Saved entries:
====

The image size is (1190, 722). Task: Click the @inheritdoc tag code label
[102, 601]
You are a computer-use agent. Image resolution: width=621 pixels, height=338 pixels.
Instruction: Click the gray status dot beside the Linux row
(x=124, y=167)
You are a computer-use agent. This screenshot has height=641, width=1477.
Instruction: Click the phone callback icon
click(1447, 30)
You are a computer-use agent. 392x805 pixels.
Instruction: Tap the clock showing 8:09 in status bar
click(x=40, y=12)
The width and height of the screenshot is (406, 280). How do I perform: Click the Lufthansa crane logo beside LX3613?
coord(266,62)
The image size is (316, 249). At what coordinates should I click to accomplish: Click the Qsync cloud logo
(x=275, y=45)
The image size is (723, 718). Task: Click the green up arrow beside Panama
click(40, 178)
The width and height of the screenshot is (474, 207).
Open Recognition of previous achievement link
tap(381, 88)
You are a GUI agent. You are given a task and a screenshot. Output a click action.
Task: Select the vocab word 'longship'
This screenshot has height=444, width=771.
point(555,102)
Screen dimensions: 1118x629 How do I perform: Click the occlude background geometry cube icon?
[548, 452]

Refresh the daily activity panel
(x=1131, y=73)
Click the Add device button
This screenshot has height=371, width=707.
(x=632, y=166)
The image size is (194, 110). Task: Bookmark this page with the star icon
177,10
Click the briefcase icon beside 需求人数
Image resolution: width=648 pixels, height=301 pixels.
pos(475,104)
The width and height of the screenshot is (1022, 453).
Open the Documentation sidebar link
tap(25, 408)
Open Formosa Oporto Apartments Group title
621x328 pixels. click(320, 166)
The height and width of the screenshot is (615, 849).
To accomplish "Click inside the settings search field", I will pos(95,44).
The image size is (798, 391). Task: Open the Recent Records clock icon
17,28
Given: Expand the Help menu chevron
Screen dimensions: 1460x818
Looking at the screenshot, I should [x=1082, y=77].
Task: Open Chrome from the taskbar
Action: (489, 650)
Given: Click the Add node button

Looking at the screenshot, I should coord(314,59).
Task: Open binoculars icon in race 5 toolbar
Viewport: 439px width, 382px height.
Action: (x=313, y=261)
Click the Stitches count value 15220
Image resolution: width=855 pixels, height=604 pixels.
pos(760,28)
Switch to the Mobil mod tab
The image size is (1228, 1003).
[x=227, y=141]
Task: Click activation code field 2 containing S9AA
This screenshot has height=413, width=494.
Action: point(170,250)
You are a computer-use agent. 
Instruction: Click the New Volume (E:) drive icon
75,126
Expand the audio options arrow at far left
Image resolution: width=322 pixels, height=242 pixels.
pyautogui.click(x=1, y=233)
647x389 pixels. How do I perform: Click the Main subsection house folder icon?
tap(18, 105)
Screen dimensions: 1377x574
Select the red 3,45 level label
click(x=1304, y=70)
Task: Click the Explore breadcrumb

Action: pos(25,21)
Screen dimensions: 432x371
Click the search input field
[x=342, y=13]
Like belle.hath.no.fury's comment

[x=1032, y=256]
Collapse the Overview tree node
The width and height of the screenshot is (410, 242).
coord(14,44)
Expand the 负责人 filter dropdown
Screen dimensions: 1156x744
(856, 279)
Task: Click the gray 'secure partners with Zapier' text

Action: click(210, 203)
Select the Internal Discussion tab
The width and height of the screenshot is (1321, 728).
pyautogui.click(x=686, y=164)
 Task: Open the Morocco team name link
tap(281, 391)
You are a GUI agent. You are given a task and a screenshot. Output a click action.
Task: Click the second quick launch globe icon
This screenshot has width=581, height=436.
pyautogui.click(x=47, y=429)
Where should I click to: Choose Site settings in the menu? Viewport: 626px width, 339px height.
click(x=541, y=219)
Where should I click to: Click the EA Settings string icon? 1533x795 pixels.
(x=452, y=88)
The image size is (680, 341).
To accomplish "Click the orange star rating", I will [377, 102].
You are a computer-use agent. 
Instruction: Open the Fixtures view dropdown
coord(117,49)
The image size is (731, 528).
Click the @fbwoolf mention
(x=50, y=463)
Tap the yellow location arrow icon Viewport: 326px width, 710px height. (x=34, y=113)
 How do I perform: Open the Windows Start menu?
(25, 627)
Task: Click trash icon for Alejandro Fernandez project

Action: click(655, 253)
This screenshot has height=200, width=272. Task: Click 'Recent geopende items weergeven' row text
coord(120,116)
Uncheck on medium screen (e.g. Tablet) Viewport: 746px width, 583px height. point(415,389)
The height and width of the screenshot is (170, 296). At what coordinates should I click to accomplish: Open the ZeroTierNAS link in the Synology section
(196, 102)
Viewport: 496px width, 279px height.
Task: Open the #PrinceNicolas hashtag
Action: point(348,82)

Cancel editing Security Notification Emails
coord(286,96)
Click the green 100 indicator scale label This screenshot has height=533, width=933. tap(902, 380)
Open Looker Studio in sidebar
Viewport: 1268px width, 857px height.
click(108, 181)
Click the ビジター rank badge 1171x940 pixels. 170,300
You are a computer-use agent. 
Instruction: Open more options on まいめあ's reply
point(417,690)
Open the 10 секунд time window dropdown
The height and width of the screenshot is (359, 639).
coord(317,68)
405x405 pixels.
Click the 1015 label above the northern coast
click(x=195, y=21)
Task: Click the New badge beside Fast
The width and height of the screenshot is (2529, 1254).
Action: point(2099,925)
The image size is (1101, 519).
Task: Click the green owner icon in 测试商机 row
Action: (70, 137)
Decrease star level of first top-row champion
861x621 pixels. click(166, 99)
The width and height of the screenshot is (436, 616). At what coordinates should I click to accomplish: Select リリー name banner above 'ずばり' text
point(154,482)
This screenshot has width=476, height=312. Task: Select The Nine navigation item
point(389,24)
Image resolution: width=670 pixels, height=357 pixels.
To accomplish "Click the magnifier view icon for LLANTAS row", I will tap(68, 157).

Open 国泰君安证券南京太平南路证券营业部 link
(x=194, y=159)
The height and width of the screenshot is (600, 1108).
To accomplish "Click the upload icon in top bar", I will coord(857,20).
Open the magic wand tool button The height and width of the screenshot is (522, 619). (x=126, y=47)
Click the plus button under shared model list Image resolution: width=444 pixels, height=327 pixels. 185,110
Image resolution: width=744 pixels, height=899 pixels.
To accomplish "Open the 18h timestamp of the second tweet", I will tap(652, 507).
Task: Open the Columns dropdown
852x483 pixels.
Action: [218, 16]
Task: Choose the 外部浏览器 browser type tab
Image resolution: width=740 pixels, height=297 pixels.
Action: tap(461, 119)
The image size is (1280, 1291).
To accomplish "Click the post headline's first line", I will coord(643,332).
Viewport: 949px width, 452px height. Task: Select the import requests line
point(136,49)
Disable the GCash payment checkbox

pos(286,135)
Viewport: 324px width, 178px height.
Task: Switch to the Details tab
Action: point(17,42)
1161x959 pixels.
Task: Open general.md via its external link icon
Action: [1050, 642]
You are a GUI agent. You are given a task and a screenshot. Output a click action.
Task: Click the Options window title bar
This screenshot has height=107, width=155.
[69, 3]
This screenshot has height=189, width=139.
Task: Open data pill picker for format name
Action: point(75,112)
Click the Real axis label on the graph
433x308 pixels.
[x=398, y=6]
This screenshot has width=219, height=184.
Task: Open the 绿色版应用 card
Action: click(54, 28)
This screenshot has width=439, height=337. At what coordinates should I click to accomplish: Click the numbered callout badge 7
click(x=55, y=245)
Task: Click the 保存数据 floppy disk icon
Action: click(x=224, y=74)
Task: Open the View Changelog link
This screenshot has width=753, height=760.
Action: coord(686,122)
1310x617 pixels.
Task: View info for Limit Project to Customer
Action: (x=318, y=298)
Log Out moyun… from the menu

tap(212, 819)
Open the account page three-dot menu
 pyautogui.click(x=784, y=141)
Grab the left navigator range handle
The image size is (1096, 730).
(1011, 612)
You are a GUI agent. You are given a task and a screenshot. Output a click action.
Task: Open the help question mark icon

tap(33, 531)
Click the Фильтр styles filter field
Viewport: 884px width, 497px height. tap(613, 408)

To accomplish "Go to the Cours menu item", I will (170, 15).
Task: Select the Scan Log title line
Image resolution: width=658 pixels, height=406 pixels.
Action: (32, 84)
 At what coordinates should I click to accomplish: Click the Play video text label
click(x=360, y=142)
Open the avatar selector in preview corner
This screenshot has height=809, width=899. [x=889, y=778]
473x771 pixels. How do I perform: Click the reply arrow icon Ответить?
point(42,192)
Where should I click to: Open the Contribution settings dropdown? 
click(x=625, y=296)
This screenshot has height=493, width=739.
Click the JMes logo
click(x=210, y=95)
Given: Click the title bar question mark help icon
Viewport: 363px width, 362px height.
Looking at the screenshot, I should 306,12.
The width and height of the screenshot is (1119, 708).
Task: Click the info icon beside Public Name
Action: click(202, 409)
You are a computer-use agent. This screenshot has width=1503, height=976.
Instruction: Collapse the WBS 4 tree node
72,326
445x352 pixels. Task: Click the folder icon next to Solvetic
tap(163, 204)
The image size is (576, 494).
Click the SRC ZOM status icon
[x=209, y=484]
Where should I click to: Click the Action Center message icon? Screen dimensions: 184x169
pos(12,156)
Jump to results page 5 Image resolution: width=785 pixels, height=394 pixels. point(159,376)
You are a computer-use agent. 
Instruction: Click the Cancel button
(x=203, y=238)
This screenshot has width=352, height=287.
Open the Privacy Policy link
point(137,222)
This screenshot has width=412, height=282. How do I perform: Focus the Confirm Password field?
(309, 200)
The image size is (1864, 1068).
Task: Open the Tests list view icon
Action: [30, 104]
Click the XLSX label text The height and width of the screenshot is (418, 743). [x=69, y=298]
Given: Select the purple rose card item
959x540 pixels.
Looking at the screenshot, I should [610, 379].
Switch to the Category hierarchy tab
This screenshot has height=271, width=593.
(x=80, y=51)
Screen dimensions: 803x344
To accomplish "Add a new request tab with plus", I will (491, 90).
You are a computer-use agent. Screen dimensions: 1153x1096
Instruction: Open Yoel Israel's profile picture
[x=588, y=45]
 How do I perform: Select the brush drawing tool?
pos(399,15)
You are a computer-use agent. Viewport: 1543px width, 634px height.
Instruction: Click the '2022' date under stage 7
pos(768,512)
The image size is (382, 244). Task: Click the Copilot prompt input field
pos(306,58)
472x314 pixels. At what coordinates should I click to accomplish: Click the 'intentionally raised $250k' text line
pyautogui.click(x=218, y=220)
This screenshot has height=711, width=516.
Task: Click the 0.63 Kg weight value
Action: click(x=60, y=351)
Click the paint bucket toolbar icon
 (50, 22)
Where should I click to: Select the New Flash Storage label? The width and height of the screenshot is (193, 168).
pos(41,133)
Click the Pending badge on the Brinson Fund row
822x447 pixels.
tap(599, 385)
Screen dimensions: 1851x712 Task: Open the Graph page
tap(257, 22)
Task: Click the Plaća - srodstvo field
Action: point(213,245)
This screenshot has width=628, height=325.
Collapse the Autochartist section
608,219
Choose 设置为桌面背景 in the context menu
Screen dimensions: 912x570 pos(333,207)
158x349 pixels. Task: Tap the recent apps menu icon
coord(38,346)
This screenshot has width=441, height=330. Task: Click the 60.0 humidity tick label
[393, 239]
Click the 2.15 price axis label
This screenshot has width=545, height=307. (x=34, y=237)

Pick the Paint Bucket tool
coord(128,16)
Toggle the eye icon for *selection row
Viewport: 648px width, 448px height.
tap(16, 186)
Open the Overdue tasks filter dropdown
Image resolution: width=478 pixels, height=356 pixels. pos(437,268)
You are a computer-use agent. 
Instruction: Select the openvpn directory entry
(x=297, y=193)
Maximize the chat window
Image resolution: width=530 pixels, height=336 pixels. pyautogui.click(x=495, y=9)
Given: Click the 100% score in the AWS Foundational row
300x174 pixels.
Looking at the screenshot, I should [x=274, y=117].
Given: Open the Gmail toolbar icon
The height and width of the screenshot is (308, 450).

====

• _Action item_:
Which lines of the records above hold the word "will"? Copy each one out.

• _Task result_:
To accomplish "Click inside the settings search field", I will pos(95,44).
To accomplish "Click the orange star rating", I will [377, 102].
To accomplish "Click the magnifier view icon for LLANTAS row", I will tap(68, 157).
To accomplish "Click the upload icon in top bar", I will coord(857,20).
To accomplish "Open the 18h timestamp of the second tweet", I will tap(652, 507).
To accomplish "Click the post headline's first line", I will coord(643,332).
To accomplish "Go to the Cours menu item", I will (170, 15).
To accomplish "Add a new request tab with plus", I will (491, 90).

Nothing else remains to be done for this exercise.